TASK INSTRUCTIONS:
With the pictures left out, set down the line containing "Task: Click the 'next" and each line after it to the end of the material, exactly as written.

ENTRIES PROVIDED:
□ □ □ □

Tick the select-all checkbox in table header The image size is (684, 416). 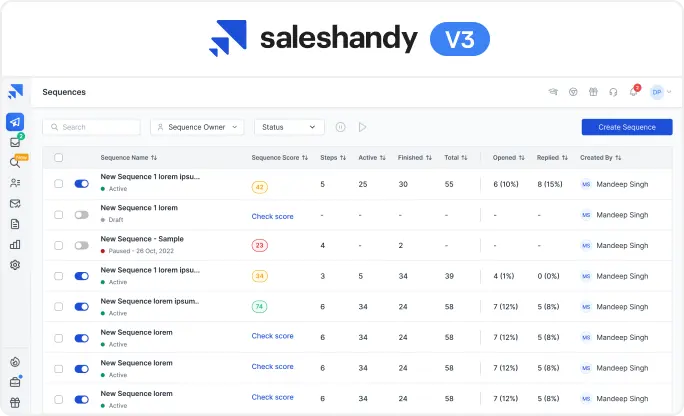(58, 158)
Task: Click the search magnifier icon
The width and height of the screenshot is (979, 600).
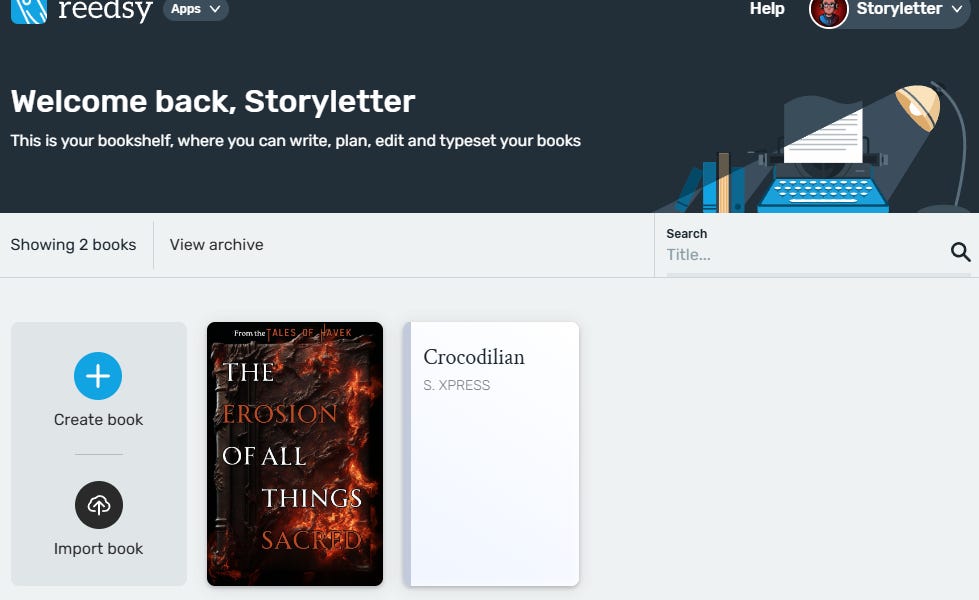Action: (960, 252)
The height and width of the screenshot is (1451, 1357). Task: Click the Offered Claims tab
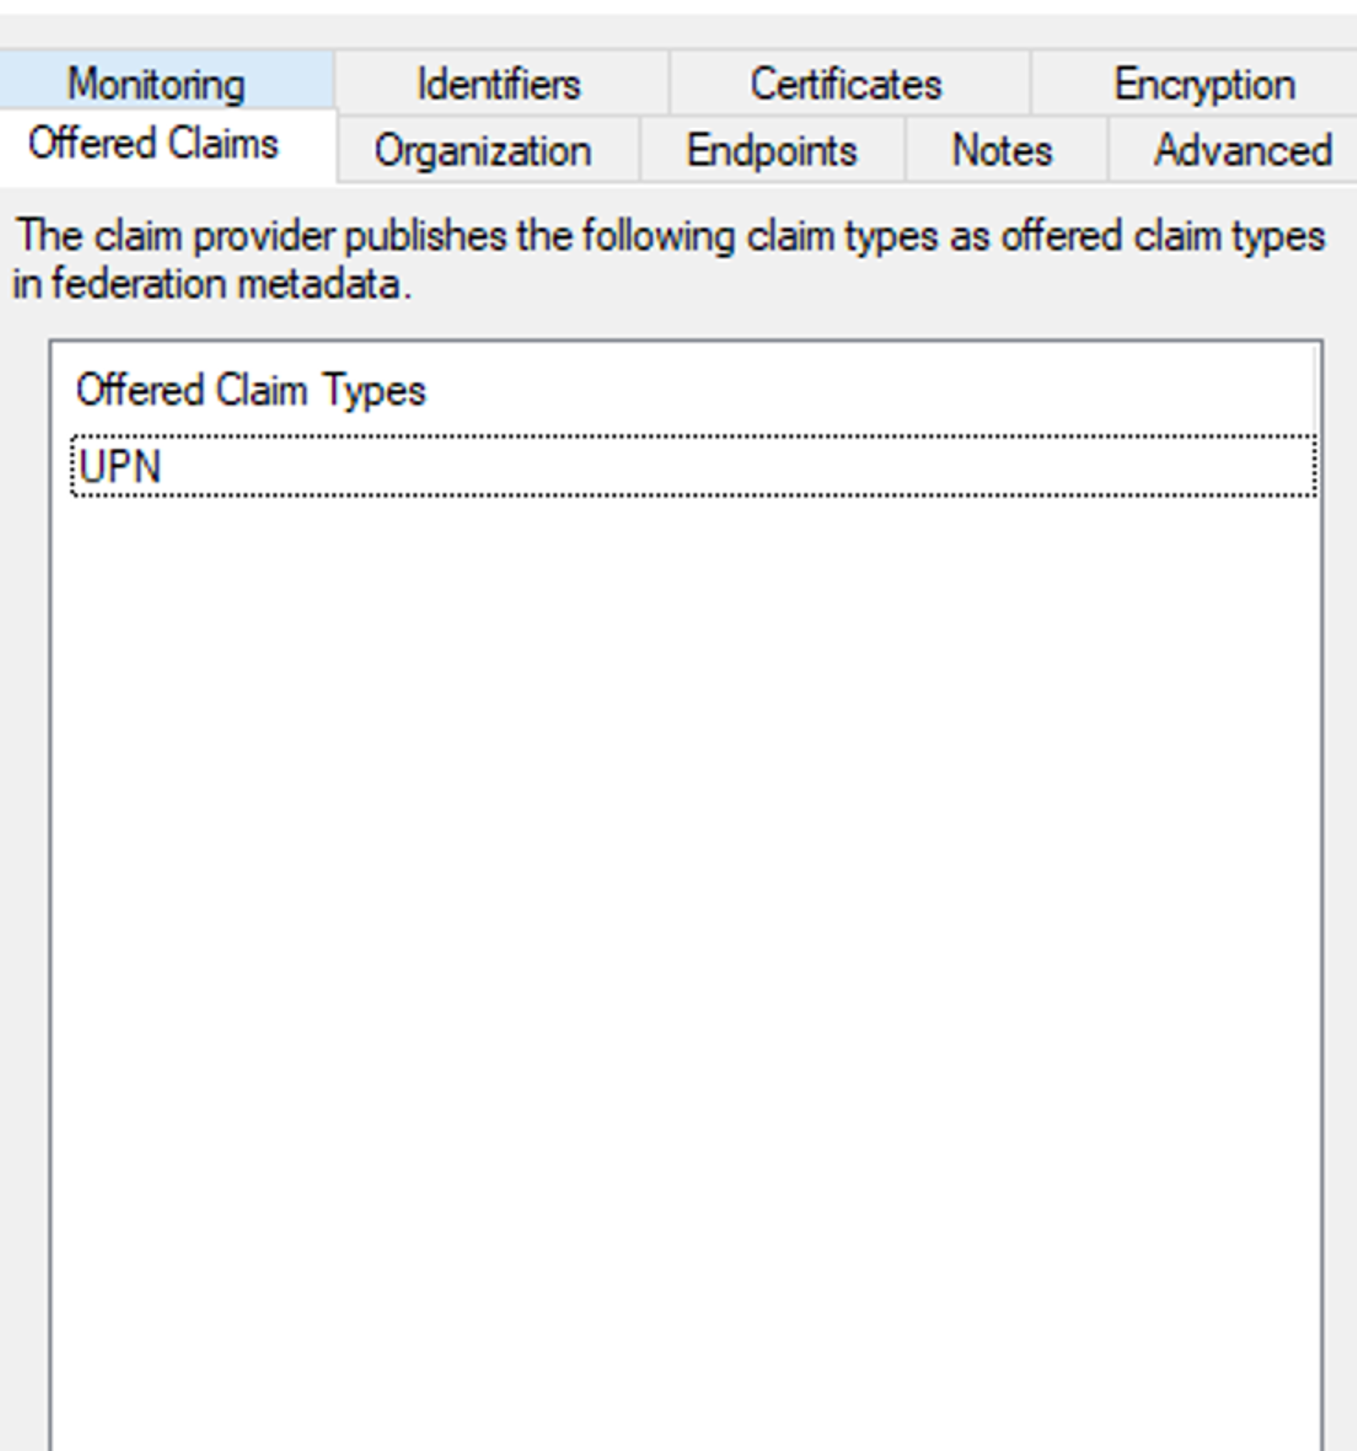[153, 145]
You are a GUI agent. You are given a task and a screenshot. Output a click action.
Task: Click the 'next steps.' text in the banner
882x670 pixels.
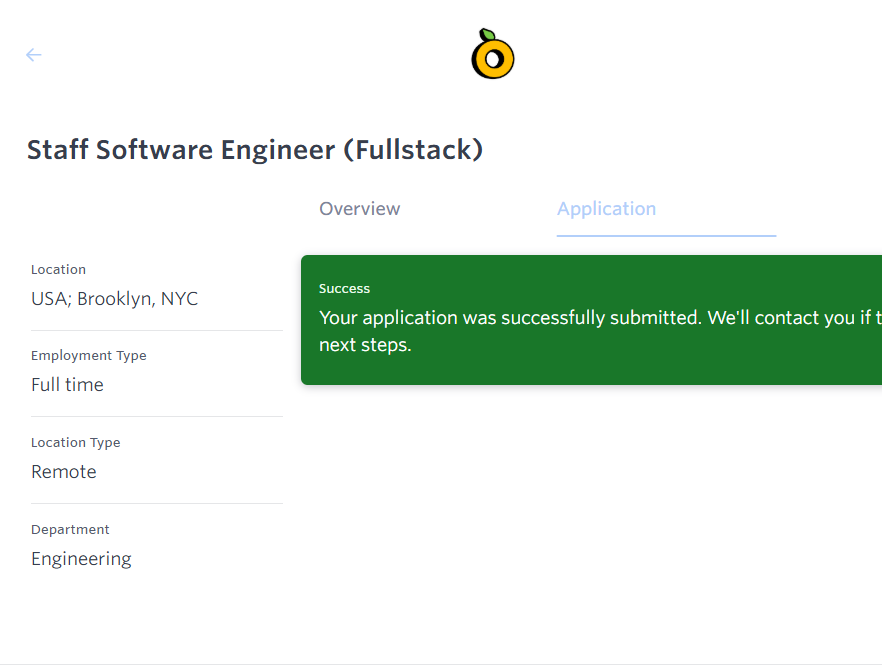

□ □ □ □

ANSWER TO THIS PROBLEM:
Task: Click the 'next steps.' text in the banner
882x670 pixels.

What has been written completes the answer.